Inside Google’s Kitchens

Published in Gourmet Live 03.07.12
Searching for the best corporate cafeteria in the world, Gourmet Live editor-in-chief Tanya Steel enters the Googleplex

When Fortune named Google the best company to work for this year, it nicknamed the tech giant the King of Perks. For Google’s 32,000 employees worldwide, nothing is apparently too good—and so the company provides eyebrow shaping and massage services, nap pods and on-site dry cleaners, bowling alleys, and fitness centers…one location is even equipped with a hockey rink. But the perk the company is most famous for is the high-quality food its employees enjoy—for free.

I’ve long heard from Internet insiders that the proverbial icing on the cake when landing a Google job is the ever-flowing supply of eel-and-avocado rolls, roast pork tacos, and green-tea frozen yogurt. But how good could this meal ticket be? I wondered. And is this perk worth all the hype? After all, many in the industry, from Facebook to Bloomberg, offer food gratis. I headed to company headquarters in Mountain View, just south of San Francisco, to find out for myself.

A quick peek via Google Earth shows that the campus—a multitude of office buildings sprawled across many acres, with mini gardens, lawn chairs, and exercise equipment for decoration—feels more college than corporate. This makes sense given that the company began as a grad-school project of cofounders Larry Page and Sergey Brin at Stanford in 1996. Google officially launched two years later from a nearby garage and soon moved just south of Stanford to Mountain View, eventually expanding to its present-day location in 2004. One of Page and Brin’s first hires for the fledgling venture was a chef: Charlie Ayers, who in a former life fed the Grateful Dead.

Google’s now-famous company mantra, “Don’t Be Evil,” is baked into every aspect of the enterprise, including the corporate food philosophy. Uniting the themes of health (don’t be evil to your body), sustainability (don’t be evil to the land), and community (don’t be evil to your colleagues), Google’s kitchens achieve a breadth and depth of cuisine that would be the envy of many professional restaurateurs.
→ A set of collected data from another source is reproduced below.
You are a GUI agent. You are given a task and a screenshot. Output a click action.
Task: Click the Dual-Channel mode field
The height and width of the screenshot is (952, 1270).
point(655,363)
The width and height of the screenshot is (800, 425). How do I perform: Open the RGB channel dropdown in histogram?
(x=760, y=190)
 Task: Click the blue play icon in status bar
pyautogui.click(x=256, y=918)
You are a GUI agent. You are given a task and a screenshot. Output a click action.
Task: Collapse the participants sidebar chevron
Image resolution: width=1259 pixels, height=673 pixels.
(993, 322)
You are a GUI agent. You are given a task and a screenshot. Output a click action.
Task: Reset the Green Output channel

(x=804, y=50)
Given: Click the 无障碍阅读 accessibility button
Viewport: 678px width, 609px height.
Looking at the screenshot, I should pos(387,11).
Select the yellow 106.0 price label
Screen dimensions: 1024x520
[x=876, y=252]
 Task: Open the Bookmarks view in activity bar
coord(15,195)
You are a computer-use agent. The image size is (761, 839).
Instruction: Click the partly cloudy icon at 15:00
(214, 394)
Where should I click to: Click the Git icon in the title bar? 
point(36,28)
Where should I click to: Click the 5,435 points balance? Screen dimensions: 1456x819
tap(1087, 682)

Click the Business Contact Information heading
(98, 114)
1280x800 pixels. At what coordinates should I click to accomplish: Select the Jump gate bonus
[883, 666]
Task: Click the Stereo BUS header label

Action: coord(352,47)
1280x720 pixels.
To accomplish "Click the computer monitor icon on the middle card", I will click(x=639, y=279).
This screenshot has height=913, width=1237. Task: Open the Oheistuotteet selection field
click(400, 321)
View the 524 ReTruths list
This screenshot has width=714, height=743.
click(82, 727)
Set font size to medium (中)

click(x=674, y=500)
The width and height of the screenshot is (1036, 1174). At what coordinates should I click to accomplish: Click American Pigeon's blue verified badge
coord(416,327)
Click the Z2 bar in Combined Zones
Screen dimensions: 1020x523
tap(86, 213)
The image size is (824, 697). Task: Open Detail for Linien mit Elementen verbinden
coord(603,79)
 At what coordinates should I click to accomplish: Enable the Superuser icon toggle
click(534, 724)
Google operates more than 100 corporate cafés worldwide—in London, Hyderabad, Buenos Aires, and beyond—yet it is at headquarters that the food program truly flourishes. The Googleplex campus is home to 25 cafés, and when you factor in the well-stocked “micro-kitchens” throughout the work space, employees are always within 150 feet of food. Each café is helmed by its own chef, most hailing from the world of fine dining. The chefs control their own daily menus—adhering to the corporate tenets of healthy, sustainable, and local—and five executive chefs provide oversight.

As directed by Brin and Page, the company maintains that it’s essential to feed the body—and mind—healthy fare. All foods served at Google, from snacks to salad dressings, are color-coded: Green signifies healthiest; yellow, good for you; and red, least healthy. As executive chef Scott Giambastiani puts it, “We make it convenient for people to eat healthy. We’re quietly nudging you with products like organic fruit and greens, and dried fruits.”

Google’s food program also encourages portion control by providing small plates and bowls for meals and stocking single-serving sizes of red-zone items. Healthy treats are displayed at eye level, the optimal spot for impulse buys, while less healthy treats are parked on the bottom shelves, forcing employees to stoop to conquer their sugar addictions.

The same emphasis on smart choices applies to the countless micro-kitchens, stocked with roasted seaweed, edamame, and multigrain baked chips as well as seasonal fruit, low-fat trail mix, squares of dark chocolate, and latte machines. What’s more, employees can work off calories with a vigorous game of Ping-Pong, foosball, or air hockey—also standard equipment in these spaces.

But while you can lead a coder to carrot juice, you can’t make him drink—unless it’s delicious, too. So flavor and variety remain paramount: On the menu at the Evolution Café the day of my visit were Petaluma chicken cacciatore, porcini-encrusted grass-fed beef, whole-wheat spaghetti pomodoro, and Parmesan-creamed onions. Each café features a different menu, with daily themes focusing on international specialties. Most serve breakfast, lunch, and dinner, and some are open on weekends, dishing up everything from sushi to sliders. Chefs think global but use local: Nearly half the produce served is organic, 30 percent of it comes from within 150 miles, and 70 percent is sourced in-state. The supply chain includes community-sponsored agriculture organizations (CSAs) and community-supported fisheries (CSFs), which puts the company’s money where its mouth is and builds local and sustainable cred.